-------- RECORDS SHOWN --------

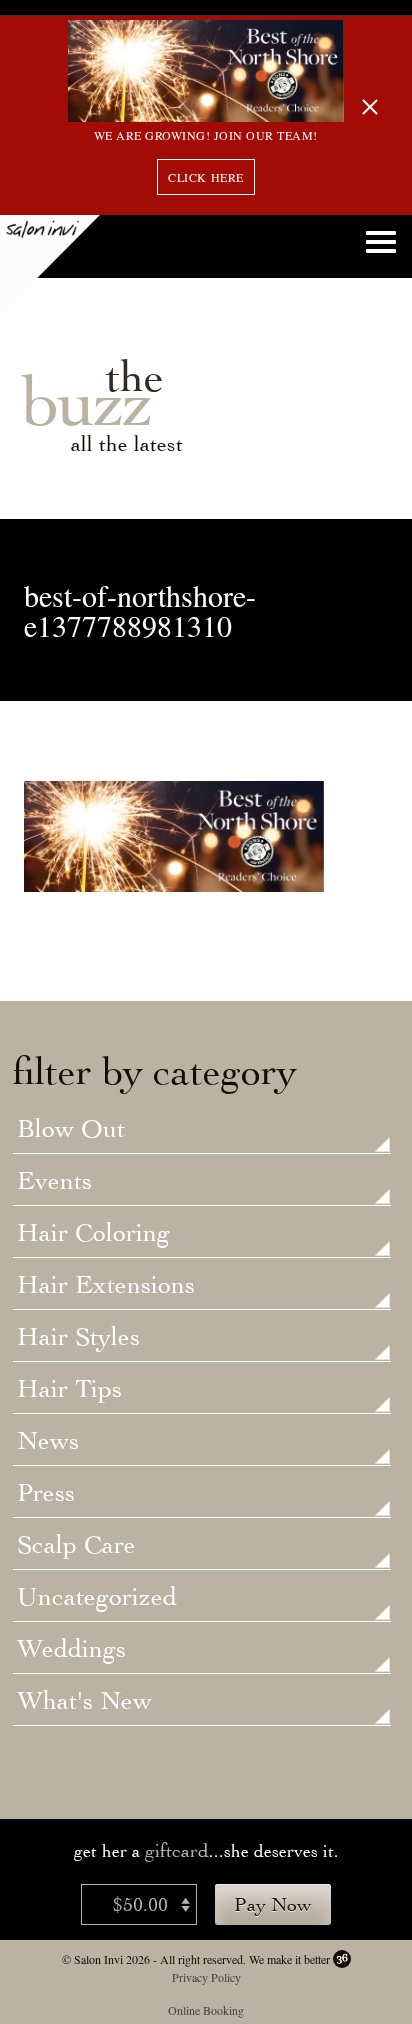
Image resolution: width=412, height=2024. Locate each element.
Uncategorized (97, 1598)
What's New (84, 1702)
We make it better (289, 1959)
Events (54, 1182)
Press (46, 1494)
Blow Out (71, 1130)
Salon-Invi (50, 265)
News (48, 1442)
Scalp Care (76, 1546)
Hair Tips (69, 1390)
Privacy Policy (206, 1977)
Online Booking (206, 2010)
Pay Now (273, 1904)
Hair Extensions (106, 1286)
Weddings (71, 1650)
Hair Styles (78, 1338)
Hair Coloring (93, 1234)
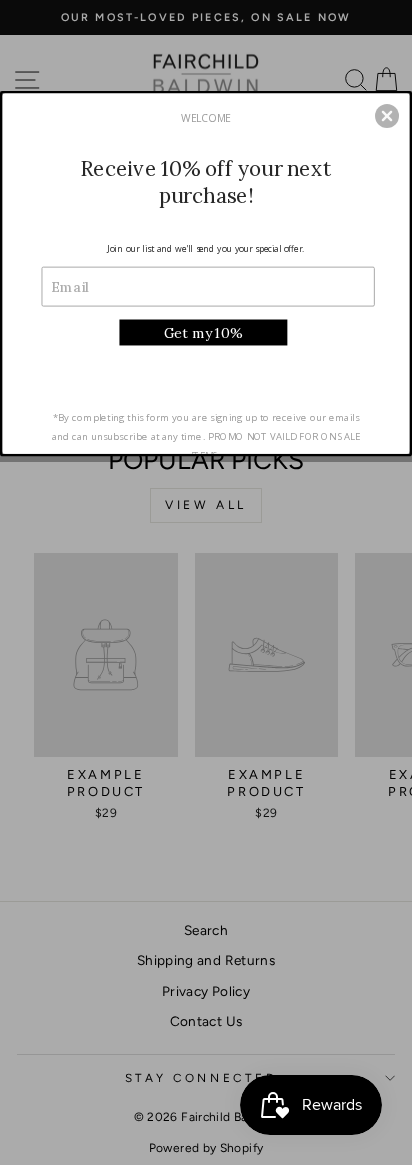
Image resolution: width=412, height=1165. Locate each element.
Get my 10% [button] (203, 331)
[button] (387, 116)
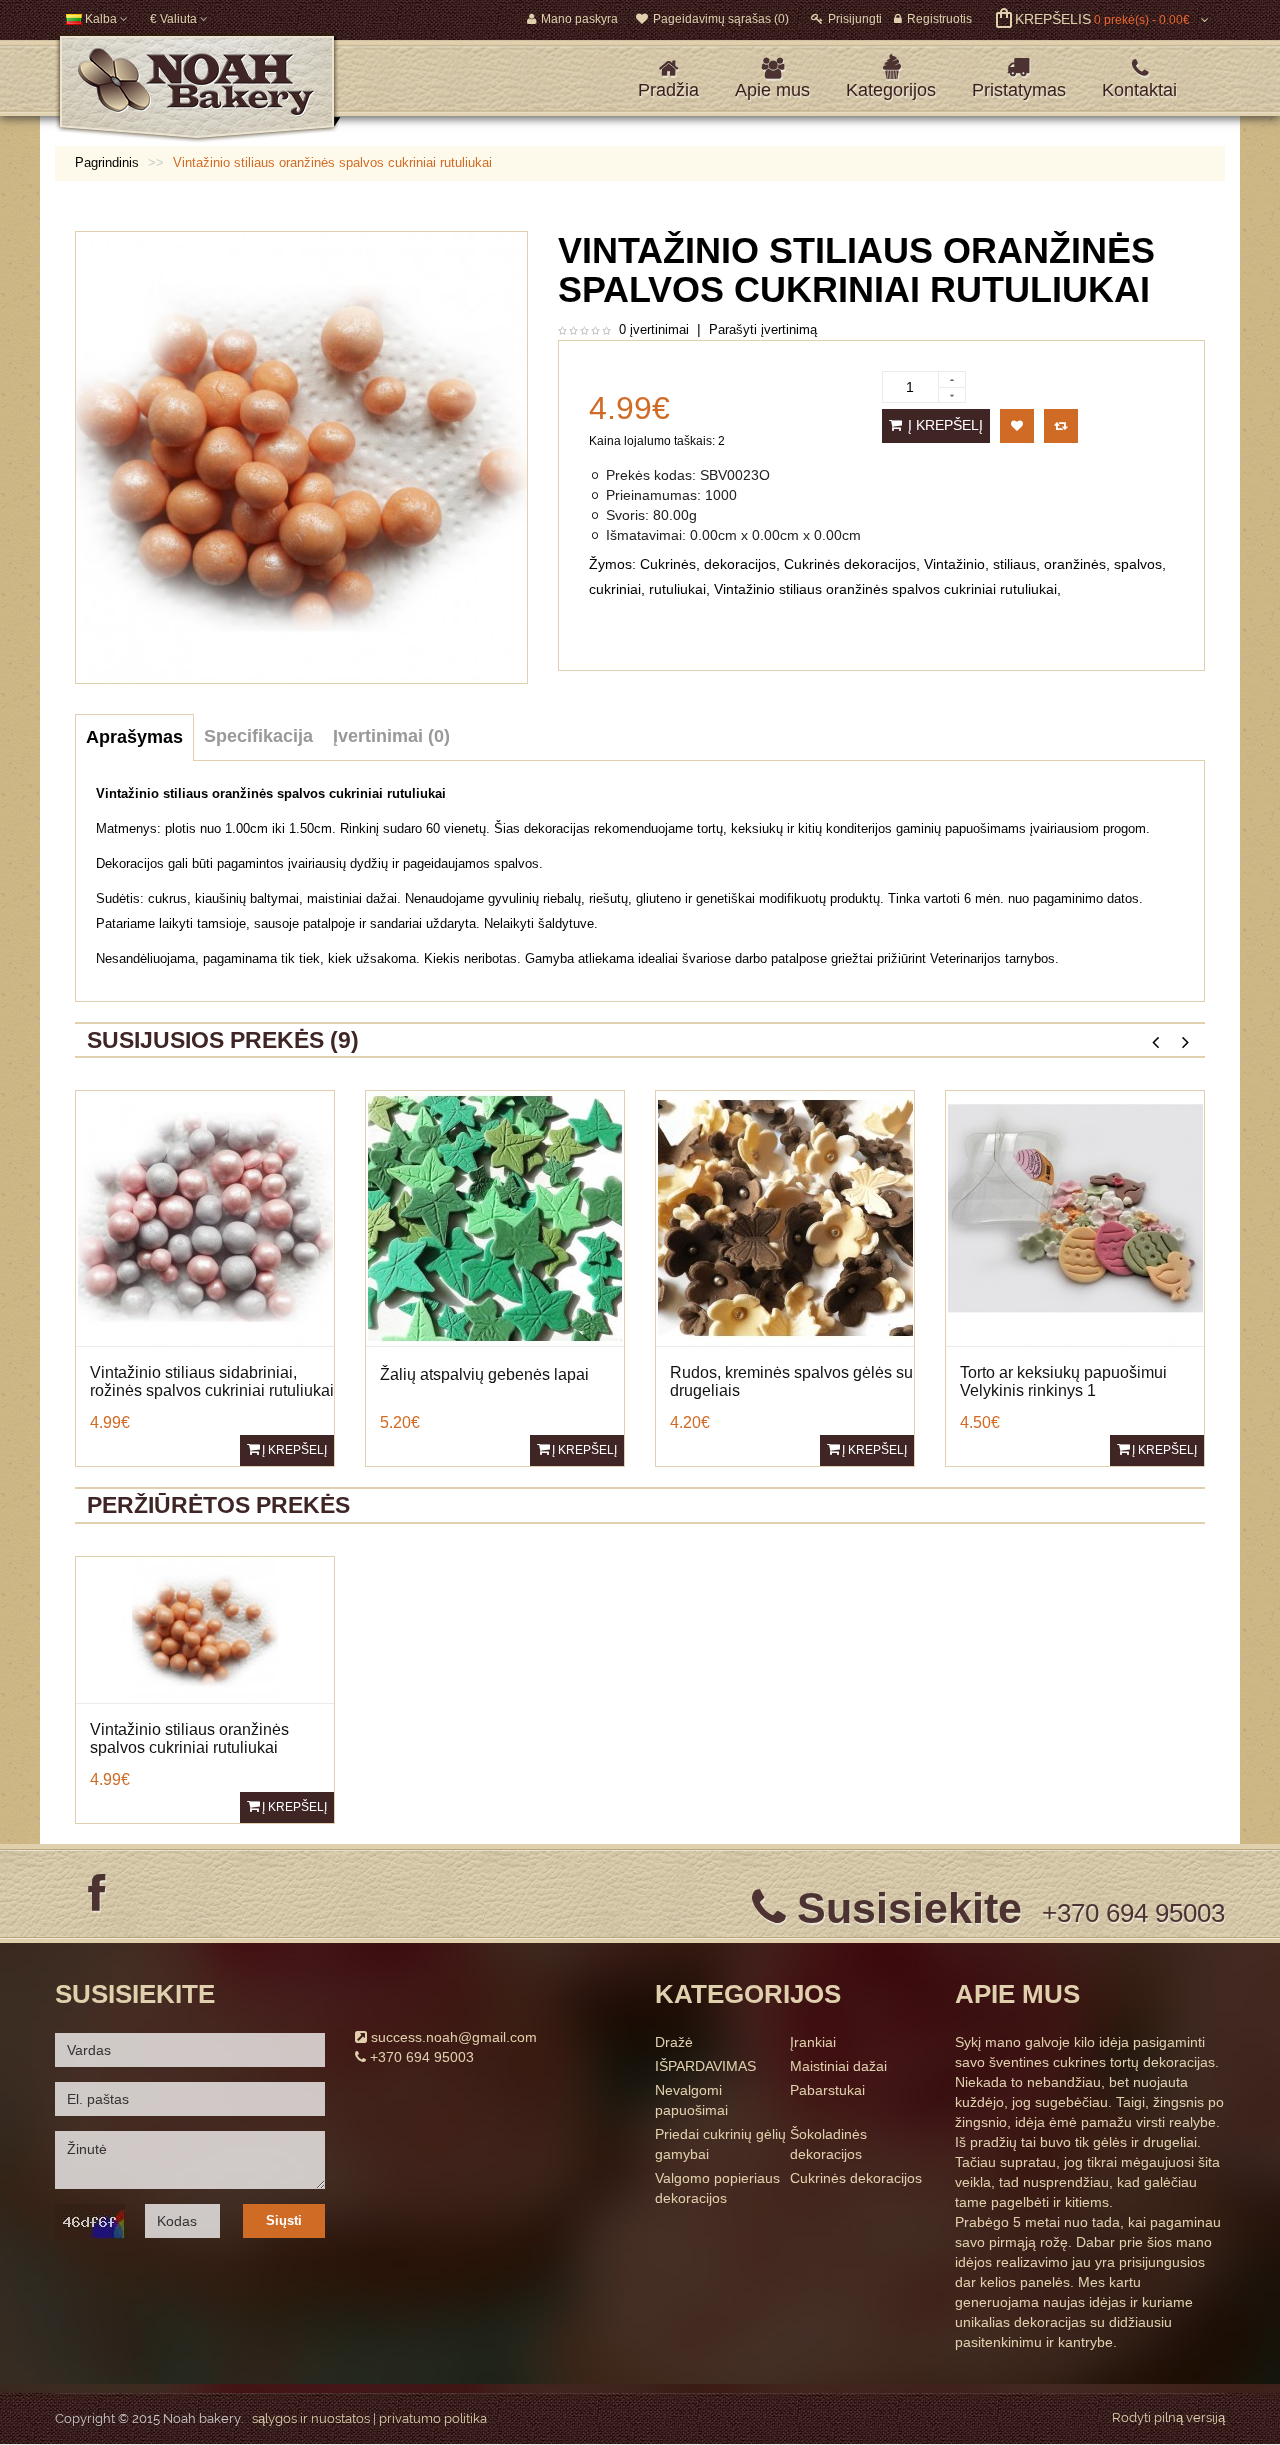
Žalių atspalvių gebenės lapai (484, 1374)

--------

● **WORK INSTRUCTION**: Each record above, in full: return it exactly, pictures excluded.

● **ANSWER SPACE**:
Image resolution: width=412, height=2024. Locate each element.
Uncategorized (97, 1598)
What's New (84, 1702)
We make it better (289, 1959)
Events (54, 1182)
Press (46, 1494)
Blow Out (71, 1130)
Salon-Invi (50, 265)
News (48, 1442)
Scalp Care (76, 1546)
Hair Tips (69, 1390)
Privacy Policy (206, 1977)
Online Booking (206, 2010)
Pay Now (273, 1904)
Hair Extensions (106, 1286)
Weddings (71, 1650)
Hair Styles (78, 1338)
Hair Coloring (93, 1234)
Image resolution: width=412, height=1165. Locate each element.
Get my 10% [button] (203, 331)
[button] (387, 116)
Žalių atspalvių gebenės lapai (484, 1374)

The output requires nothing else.